* RECORDS TO USE
++++++

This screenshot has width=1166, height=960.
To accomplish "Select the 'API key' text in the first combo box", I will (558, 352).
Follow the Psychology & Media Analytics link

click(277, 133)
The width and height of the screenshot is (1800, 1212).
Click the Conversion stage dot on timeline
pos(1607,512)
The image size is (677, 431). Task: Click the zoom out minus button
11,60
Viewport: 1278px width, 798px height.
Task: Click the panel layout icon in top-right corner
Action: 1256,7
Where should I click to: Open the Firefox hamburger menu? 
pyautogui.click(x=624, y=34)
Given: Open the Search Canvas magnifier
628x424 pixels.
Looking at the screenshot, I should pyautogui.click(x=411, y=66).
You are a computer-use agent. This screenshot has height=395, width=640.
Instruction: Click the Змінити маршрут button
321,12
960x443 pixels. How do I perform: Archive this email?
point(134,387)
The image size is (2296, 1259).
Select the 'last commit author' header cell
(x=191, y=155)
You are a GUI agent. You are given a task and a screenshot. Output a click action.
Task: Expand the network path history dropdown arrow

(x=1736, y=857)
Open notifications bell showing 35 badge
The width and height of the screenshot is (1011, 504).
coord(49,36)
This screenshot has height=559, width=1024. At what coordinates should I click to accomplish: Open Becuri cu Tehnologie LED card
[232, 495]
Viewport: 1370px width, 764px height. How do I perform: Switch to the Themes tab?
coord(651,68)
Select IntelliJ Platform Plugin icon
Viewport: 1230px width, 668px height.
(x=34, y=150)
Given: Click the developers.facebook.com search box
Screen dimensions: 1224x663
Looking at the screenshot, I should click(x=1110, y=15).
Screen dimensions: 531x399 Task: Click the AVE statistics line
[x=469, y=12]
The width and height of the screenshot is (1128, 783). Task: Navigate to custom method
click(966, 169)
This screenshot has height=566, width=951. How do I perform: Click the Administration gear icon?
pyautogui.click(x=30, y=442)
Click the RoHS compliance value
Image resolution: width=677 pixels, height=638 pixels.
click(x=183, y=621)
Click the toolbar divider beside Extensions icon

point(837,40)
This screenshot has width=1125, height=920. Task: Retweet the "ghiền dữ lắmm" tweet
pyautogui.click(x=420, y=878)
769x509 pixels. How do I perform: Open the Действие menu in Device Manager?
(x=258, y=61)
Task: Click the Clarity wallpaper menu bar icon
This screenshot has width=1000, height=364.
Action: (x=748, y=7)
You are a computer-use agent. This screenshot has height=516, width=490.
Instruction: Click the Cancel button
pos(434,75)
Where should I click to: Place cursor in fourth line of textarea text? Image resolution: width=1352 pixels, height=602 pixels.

++++++

* PROBLEM DESCRIPTION
Copy in full each line of the listing above that contains the word "Open", treating uppercase and lowercase as distinct.

* RESPONSE
Where should I click to: Open the Firefox hamburger menu? 
Given: Open the Search Canvas magnifier
Open notifications bell showing 35 badge
This screenshot has height=559, width=1024. At what coordinates should I click to accomplish: Open Becuri cu Tehnologie LED card
769x509 pixels. How do I perform: Open the Действие menu in Device Manager?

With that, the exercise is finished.